Does the Rick Perry campaign have any strategy at all to deal with the fact that controversial views that will seriously complicate his chances in a general election are right there in black and white, in books with his name on their covers in big letters?
Last night’s debate and its aftermath bring still more evidence that he doesn’t have any plan at all.
Perry last night reiterated his claim from his book “Fed Up” that Social Security is a “Ponzi scheme,” and insisted that promising to maintain it in its current form is a “monstrous lie.” Mitt Romney pounced. As Ben Smith reported, a Romney adviser claimed Perry is now toast: “No federal candidate has ever won on the Perry program to kill Social Security. Never has. Never will.”
This is true. And yet a day later, the Perry campaign is still struggling to clarify his position on what is now emerging as a central issue in the GOP primary.
My Post colleague Jennifer Rubin is pressing Perry’s camp to clarify where he stands on another previous controversial assertion: That we should allow states to run retirements benefits. The Perry camp responded by sending over two newspaper articles that only raise more questions about his position than answers. As Rubin notes, “What is surprising is how ill-thought-out this appears to be.”
This is part of a pattern. In response to questions about whether Perry still believes his book’s assertion that repealing the 16th Amendment would be a good idea, his campaign issued a statement that backed off his support for that position, and instead declared his support for more modest proposals. But then the campaign turned around and claimed that the statement hadn’t distanced him from his book’s views on the 16th Amendment. So does Perry still think repealing the 16th Amendment is a workable option, or not?

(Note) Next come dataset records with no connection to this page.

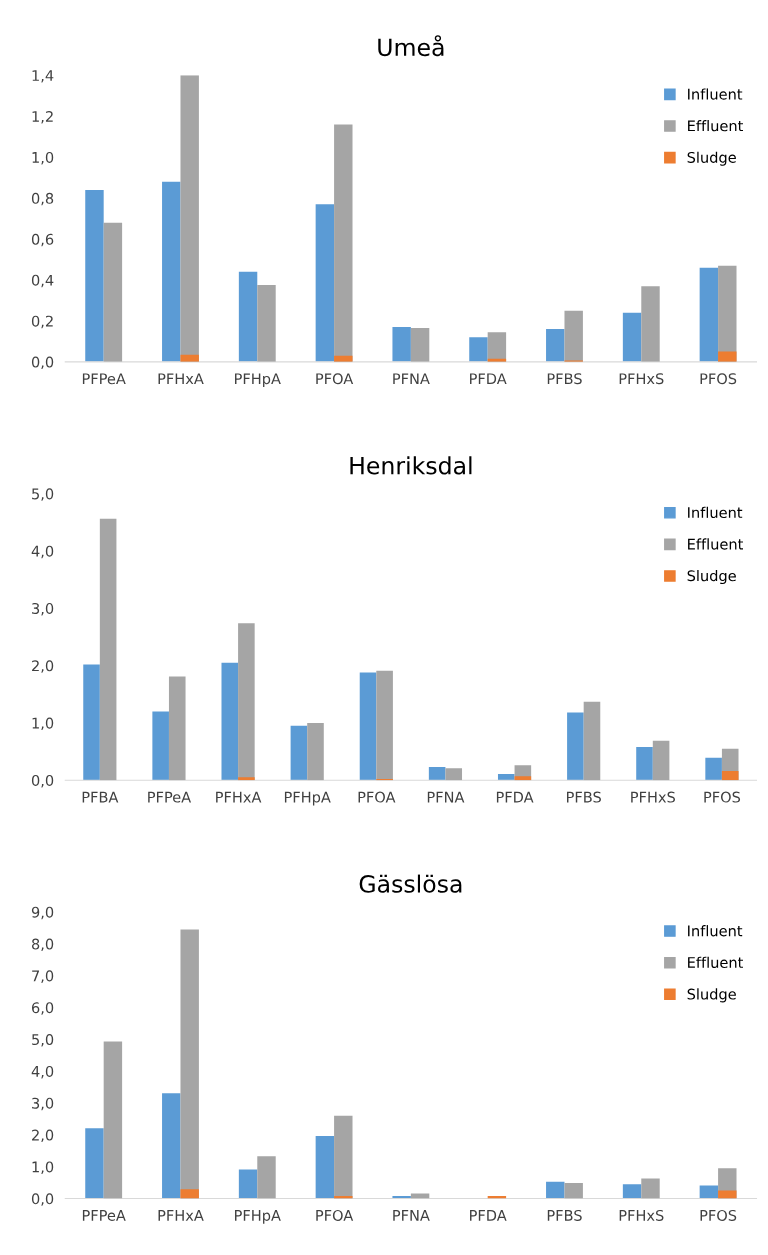 The image size is (768, 1255). I want to click on chart-title: Henriksdal, so click(411, 466).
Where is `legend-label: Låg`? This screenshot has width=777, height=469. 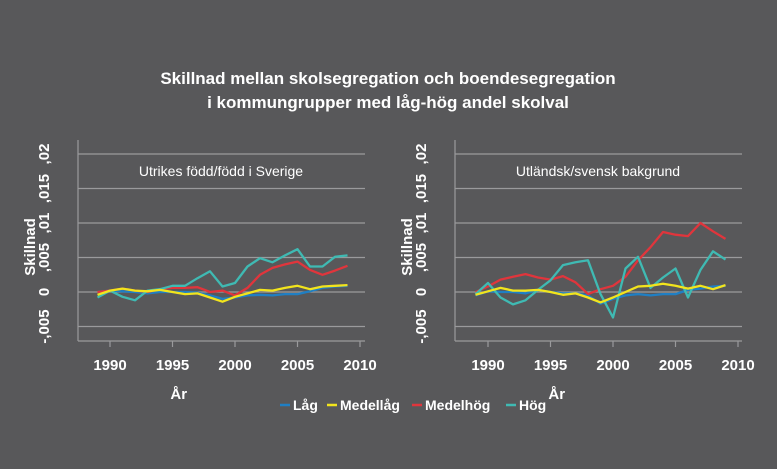 legend-label: Låg is located at coordinates (306, 405).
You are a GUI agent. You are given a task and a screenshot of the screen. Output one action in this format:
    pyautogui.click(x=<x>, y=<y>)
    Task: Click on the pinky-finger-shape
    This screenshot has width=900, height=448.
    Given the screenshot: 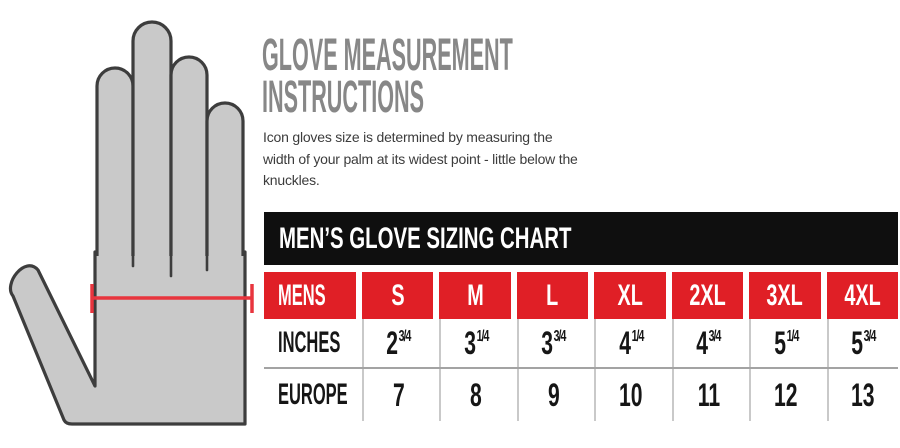 What is the action you would take?
    pyautogui.click(x=225, y=178)
    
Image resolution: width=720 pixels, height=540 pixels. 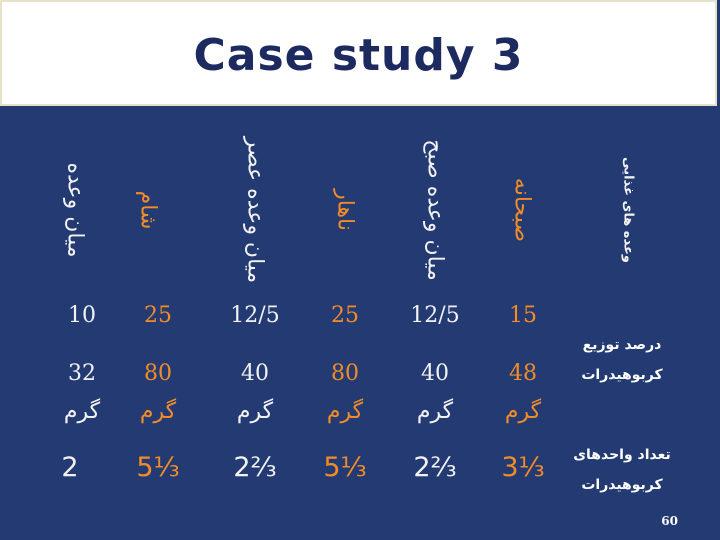 I want to click on row-label-distribution-line2: کربوهیدرات, so click(x=622, y=375).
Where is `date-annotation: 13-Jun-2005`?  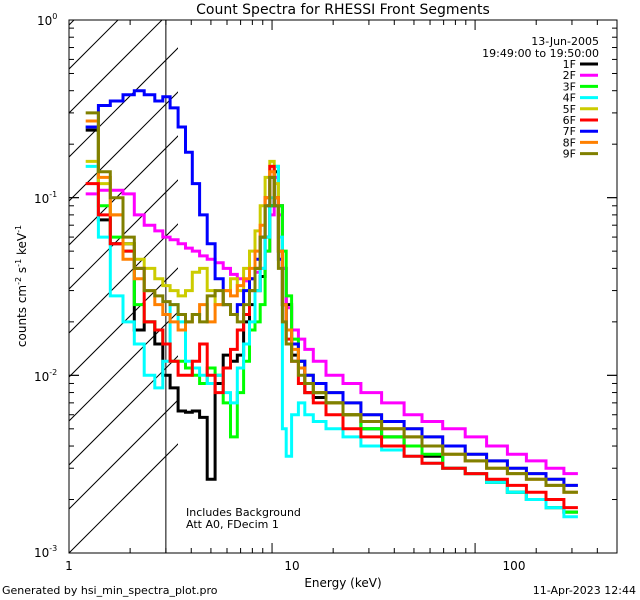
date-annotation: 13-Jun-2005 is located at coordinates (565, 42).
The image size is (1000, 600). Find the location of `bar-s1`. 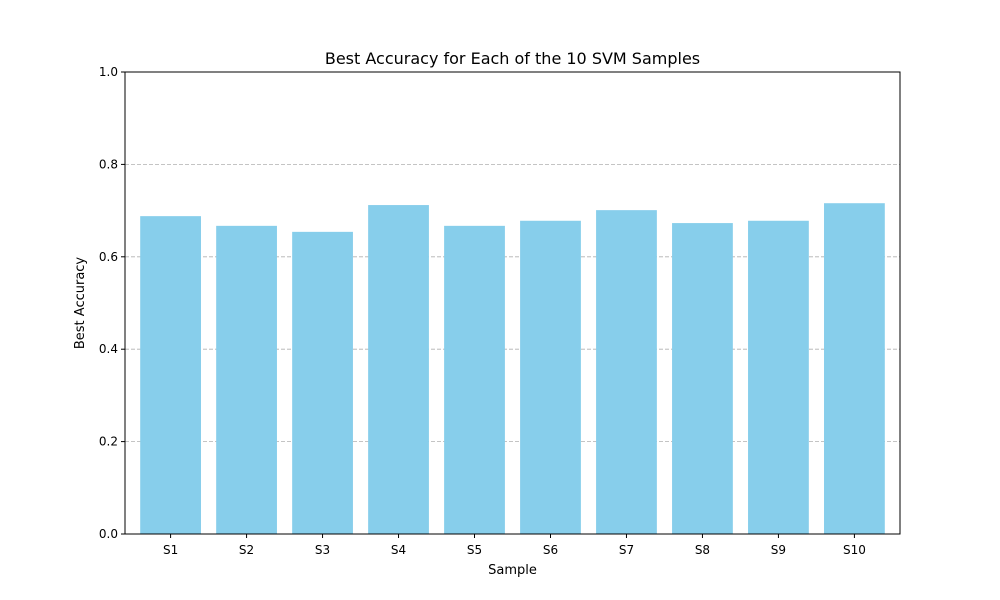

bar-s1 is located at coordinates (170, 376).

Another of Perry’s books compared homosexuality with alcholism. Pressed to say if he still believes this, the campaign simply didn’t bother answering.
I don’t know whether or not these views are viewed negatively by GOP primary voters. But his extremism and kookiness will certainly raise concerns among them about his electability, and the campaign’s refusal to come up with a coherent plan to deal with them will only further exacerbate those concerns and lead to more chattering-class and insider skepticism. There’s been a lot of talk about Perry’s Texas swagger and arrogance, but this seems to me to really typify it perfectly.